Сильнее, чем когда-либо, мы верим в исторический поворот, когда к немецкому народу в силу превосходства его расы и его успехов перейдет управление Европой. Яснее сознаем мы наше призвание спасти европейскую культуру от азиатского варварства. Теперь мы знаем, что нам предстоит бороться с озлобленным и упорным врагом. Эта борьба может закончиться только уничтожением той или другой стороны; никакого соглашения быть не может.
…Для этого мы боремся и трудимся» 388 .
Еще через две недели положения приказа «О поведении воинских частей на Востоке» были распространены на все действующие на Восточном фронте войска.
Фельдмаршал Вальтер фон Рейхенау. Его приказы, призывавшие к массовому уничтожению советских граждан, стали образцами для всего вермахта.
Рейхенау, однако, не успокаивался и призывал своих подчиненных к новым свершениям.
«Солдаты 6-й армии! Вы должны стать мстителями в организованной борьбе с бессовестными жестокими убийцами. Для этого необходимо, во-первых, оставить свою беспечность в этой коварной стране и, во-вторых, использовать такие средства уничтожения убийц, которые нам несвойственны и никогда не применялись немецкими солдатами против вражеского населения.
Поэтому я приказываю:
1) Все захваченные партизаны обоего пола в форме или гражданской одежде подлежат публичному повешению. Любое сопротивление при допросе или при транспортировке пресекать самым жестоким образом.
2) Все деревни и хутора, в которых скрывали или снабжали партизан, надлежит путем конфискации продуктов, поджога домов, расстрела заложников и повешения соучастников наказать, в случае если не будут представлены убедительные доказательства сопротивления жителей против партизан и жертв с их стороны…
Страх населения перед нашими карательными мерами должен быть сильнее, чем страх перед партизанами.
3) Все войска, включая снабженческие и строительные, обязаны вести борьбу против партизан в случае их появления или обнаружения…
Обо всех мероприятиях, при которых уничтожено больше 10 партизан, докладывать мне лично.
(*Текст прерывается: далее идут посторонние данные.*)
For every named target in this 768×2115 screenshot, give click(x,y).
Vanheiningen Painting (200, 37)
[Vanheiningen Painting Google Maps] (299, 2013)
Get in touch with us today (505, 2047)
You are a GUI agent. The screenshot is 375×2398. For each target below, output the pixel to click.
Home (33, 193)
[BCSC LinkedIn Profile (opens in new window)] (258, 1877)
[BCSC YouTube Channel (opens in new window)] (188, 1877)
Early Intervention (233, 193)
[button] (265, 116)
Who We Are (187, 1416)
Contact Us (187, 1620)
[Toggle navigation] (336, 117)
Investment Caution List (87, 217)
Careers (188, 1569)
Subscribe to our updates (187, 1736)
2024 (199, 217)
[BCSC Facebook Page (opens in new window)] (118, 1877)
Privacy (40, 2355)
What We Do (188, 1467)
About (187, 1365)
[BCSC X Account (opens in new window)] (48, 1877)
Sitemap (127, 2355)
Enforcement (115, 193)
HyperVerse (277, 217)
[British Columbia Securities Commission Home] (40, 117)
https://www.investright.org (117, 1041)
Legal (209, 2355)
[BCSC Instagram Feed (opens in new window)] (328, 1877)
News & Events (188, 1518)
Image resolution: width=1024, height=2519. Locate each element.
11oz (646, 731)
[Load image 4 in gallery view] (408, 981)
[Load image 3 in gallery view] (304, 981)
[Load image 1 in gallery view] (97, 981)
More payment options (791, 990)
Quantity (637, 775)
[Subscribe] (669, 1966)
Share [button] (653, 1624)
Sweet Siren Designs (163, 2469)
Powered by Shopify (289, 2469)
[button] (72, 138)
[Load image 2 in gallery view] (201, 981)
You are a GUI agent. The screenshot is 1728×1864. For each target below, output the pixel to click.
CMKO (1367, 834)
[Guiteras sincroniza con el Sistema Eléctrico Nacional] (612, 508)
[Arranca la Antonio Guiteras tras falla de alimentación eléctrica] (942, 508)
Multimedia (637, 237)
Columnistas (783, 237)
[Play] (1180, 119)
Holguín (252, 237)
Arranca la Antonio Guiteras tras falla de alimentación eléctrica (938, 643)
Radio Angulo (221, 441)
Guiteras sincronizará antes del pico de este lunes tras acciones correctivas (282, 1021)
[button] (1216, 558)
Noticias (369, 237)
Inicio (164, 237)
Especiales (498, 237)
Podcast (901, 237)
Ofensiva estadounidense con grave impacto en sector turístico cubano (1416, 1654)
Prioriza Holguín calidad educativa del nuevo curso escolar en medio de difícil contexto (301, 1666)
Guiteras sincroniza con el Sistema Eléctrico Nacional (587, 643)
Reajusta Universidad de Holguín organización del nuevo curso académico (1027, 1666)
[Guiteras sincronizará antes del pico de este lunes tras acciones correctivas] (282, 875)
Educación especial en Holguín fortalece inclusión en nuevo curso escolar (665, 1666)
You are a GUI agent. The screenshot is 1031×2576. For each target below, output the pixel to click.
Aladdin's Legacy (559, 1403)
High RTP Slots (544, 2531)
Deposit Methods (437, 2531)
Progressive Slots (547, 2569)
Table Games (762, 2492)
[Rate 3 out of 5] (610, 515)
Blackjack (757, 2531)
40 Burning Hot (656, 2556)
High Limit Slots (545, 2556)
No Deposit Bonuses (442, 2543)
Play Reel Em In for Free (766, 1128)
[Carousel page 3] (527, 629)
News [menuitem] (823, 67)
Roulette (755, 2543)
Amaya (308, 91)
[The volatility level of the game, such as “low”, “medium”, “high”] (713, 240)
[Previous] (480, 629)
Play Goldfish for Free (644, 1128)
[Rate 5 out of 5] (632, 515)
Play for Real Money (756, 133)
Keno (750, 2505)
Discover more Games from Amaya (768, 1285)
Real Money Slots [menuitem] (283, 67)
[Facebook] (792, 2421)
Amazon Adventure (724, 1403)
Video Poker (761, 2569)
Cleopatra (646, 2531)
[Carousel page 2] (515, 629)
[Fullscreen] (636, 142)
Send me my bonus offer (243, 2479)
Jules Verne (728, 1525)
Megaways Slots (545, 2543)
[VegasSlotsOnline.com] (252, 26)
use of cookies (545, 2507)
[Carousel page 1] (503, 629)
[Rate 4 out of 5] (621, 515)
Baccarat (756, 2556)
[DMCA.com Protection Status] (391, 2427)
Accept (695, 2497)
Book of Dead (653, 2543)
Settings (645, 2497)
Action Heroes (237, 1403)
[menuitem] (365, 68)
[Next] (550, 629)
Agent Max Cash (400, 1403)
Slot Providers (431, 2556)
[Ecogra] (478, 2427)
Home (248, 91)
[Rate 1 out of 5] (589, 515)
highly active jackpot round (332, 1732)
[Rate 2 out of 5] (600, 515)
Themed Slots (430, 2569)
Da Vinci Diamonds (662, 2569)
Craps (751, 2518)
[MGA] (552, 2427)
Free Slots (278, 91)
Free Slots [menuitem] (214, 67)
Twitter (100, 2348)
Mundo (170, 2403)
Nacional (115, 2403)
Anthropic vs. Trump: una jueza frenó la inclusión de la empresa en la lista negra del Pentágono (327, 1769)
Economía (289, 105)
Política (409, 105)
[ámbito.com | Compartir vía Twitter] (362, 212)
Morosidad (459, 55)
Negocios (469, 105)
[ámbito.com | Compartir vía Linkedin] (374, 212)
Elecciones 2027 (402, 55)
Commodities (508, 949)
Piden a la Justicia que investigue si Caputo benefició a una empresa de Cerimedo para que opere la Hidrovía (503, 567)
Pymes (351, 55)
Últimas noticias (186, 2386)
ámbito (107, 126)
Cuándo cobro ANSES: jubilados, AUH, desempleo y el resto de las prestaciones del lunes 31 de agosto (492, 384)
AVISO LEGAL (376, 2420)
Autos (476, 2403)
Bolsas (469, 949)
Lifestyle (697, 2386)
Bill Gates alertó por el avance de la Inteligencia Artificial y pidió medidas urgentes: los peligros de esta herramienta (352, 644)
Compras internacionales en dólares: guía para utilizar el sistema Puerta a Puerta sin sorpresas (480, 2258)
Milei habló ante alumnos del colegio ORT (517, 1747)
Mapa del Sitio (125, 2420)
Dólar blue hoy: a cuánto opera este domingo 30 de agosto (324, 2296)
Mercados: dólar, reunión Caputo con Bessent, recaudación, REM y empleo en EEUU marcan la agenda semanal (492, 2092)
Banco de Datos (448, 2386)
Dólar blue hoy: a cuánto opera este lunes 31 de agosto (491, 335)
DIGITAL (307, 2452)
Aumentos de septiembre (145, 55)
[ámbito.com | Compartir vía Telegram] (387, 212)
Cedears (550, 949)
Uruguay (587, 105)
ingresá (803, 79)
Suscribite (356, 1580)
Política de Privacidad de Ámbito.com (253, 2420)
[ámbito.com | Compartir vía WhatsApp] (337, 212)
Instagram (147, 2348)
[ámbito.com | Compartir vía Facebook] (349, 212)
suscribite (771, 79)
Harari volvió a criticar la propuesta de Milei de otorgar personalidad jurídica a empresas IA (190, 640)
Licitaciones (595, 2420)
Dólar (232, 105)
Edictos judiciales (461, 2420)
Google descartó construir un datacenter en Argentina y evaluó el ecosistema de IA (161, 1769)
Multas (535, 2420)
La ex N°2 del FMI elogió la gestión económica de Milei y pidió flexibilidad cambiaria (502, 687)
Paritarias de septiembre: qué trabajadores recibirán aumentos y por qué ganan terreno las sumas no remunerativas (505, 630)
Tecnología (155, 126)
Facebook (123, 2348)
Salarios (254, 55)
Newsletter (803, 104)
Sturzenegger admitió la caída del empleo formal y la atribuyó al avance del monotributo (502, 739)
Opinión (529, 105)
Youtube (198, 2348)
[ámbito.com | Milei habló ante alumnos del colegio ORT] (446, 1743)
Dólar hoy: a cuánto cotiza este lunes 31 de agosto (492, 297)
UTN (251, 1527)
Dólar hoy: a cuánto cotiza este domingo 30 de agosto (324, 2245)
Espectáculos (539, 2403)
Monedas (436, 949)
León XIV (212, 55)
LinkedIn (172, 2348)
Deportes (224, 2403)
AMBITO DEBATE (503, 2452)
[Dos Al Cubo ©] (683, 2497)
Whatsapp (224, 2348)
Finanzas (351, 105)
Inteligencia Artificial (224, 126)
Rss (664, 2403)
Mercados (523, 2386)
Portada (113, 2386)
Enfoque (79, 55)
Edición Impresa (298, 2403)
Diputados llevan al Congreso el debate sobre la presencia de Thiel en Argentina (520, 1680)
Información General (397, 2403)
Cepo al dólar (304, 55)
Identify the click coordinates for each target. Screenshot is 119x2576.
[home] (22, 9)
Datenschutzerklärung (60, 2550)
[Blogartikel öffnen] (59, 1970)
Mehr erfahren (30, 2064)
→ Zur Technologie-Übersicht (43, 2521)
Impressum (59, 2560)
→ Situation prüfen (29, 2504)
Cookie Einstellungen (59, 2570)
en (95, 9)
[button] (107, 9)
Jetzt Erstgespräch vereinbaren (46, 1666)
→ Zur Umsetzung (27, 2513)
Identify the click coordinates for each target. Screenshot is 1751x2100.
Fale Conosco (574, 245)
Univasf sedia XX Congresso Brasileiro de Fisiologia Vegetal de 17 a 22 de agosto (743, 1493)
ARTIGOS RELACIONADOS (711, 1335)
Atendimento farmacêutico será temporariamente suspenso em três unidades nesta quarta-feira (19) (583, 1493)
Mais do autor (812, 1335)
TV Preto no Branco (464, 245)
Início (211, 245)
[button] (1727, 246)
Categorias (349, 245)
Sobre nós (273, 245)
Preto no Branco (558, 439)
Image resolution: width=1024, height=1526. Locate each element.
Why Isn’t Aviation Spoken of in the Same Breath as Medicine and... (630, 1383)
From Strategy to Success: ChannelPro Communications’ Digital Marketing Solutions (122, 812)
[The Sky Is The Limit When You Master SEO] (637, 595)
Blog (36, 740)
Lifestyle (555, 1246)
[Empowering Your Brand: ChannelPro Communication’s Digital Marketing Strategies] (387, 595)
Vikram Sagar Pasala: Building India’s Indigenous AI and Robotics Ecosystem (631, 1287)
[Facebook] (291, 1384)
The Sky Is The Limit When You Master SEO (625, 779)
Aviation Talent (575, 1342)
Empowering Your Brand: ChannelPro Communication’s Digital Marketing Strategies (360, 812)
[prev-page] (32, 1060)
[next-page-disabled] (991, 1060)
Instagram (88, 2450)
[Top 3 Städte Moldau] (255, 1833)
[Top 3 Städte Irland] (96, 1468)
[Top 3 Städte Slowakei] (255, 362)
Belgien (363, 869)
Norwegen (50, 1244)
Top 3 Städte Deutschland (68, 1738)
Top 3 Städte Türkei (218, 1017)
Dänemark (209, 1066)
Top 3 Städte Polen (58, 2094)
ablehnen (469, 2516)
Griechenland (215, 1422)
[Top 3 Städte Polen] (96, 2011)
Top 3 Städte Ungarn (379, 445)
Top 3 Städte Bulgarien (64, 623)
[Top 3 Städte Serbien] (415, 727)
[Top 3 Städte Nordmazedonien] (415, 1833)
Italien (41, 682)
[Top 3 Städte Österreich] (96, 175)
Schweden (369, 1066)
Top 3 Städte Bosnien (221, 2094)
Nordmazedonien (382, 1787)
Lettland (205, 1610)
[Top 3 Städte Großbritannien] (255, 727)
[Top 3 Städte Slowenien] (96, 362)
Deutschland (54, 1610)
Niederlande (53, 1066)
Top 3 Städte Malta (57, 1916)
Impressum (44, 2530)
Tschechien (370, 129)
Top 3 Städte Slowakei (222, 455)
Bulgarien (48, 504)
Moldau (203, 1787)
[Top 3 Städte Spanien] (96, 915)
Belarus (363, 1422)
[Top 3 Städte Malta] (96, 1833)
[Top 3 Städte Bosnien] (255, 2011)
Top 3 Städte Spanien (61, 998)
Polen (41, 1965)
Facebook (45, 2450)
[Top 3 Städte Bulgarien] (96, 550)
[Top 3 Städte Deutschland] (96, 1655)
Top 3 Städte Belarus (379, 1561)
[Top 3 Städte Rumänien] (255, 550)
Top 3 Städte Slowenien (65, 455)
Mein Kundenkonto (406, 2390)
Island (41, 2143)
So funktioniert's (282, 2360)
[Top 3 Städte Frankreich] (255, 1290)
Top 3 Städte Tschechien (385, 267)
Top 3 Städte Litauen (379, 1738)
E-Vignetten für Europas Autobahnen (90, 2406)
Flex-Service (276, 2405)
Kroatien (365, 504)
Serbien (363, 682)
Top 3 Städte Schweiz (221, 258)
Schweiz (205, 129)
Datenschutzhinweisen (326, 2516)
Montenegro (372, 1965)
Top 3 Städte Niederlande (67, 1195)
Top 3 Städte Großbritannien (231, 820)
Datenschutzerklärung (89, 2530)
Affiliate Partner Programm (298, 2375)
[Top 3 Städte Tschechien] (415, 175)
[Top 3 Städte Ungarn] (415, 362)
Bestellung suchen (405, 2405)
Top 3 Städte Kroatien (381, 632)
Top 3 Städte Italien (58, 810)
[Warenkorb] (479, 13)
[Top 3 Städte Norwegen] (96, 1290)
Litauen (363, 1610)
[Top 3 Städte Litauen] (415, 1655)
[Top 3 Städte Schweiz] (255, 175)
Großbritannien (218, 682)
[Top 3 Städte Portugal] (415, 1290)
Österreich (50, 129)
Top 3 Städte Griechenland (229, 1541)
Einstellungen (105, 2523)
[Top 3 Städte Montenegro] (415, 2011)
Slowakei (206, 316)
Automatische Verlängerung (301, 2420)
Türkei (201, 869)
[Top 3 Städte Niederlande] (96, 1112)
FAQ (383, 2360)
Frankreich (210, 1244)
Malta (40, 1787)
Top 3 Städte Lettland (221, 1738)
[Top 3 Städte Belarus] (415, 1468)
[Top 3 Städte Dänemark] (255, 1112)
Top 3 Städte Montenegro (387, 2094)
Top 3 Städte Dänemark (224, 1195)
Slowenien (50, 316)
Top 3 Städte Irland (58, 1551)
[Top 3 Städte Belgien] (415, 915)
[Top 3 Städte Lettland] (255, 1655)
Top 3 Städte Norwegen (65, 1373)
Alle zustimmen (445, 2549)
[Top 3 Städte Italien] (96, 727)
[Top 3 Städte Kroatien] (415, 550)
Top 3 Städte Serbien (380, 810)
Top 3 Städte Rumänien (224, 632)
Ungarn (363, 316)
Я сохраняю за собой право награждать тех, кто отличился в борьбе с партизанами, и даю право командирам приравнивать представление к наградам за храбрость в борьбе с партизанами к представлению к наградам за подвиги в регулярных сражениях.
Фон Рейхенау, генерал-фельдмаршал» 390 .
Когда со всеми этими приказами ознакомились в СС, там были удовлетворены. «Вооруженные силы восприняли опыт полиции безопасности и их метод в борьбе против партизан», — с удовлетворением отмечалось в отчете айнзатцгруппы «А». Метод этот был весьма прост: он заключался в проведении массовых акций уничтожения.
Жестокость по отношению к местным становилась привычной. «Акции проходят везде одинаково, и к этой работе быстро привыкаешь, — вспоминал полицейский 105-го резервного батальона. — Повсюду сгоняют людей, потом их проверяют, спрашивают о партизанах, а всех подозрительных забирают. Чаще всего эти акции проходят безрезультатно, так как партизаны живут не в деревнях, а где-то в лесу».
Заложники, повешенные в Старой Руссе.
Для того чтобы понять, что стоит за этими бесстрастными строчками, следует обратиться к свидетельствам «другой стороны». Вот рассказ командира подразделения Красной Армии, попавшего в окружение и пробивавшегося к своим. Рассказ об ординарной трагедии, свидетелями которой стали «окруженцы».
«Подошли мы к Ольховке. А в это время там находилась группа фашистских карателей. Как потом выяснилось, предатель выдал командира партизанского отряда, который заночевал в своей родной семье. Командиру удалось бежать, но в руки палачей попали его жена и ребенок. Жену немцы начали пытать, издеваясь над ребенком. В конце концов палачи эту девочку закололи, а жена сошла с ума.
Как только узнал я об этом, немедля ударил всей нашей силой по селу и, честно говоря, за ребенка я ни одного из них не пощадил, побили всех до единого!» 393
Немецкий хирург Ханс Киллиан не видел убийства детей, однако и расстрелы так называемых «партизан» произвели на него не менее удручающее впечатление.
«Медленно Густель проезжает мимо бревенчатых домов. Вдруг мы замечаем группу эсэсовцев в плащах с автоматами и карабинами в руках. Они охраняют несколько русских мужчин, выстроенных в ряд с поднятыми вверх руками, лицом к стене. Я обращаюсь к одному эсэсовцу:
— Что здесь происходит? Кто эти люди?
— Партизанские свиньи, — раздается в ответ, — сейчас мы их уложим.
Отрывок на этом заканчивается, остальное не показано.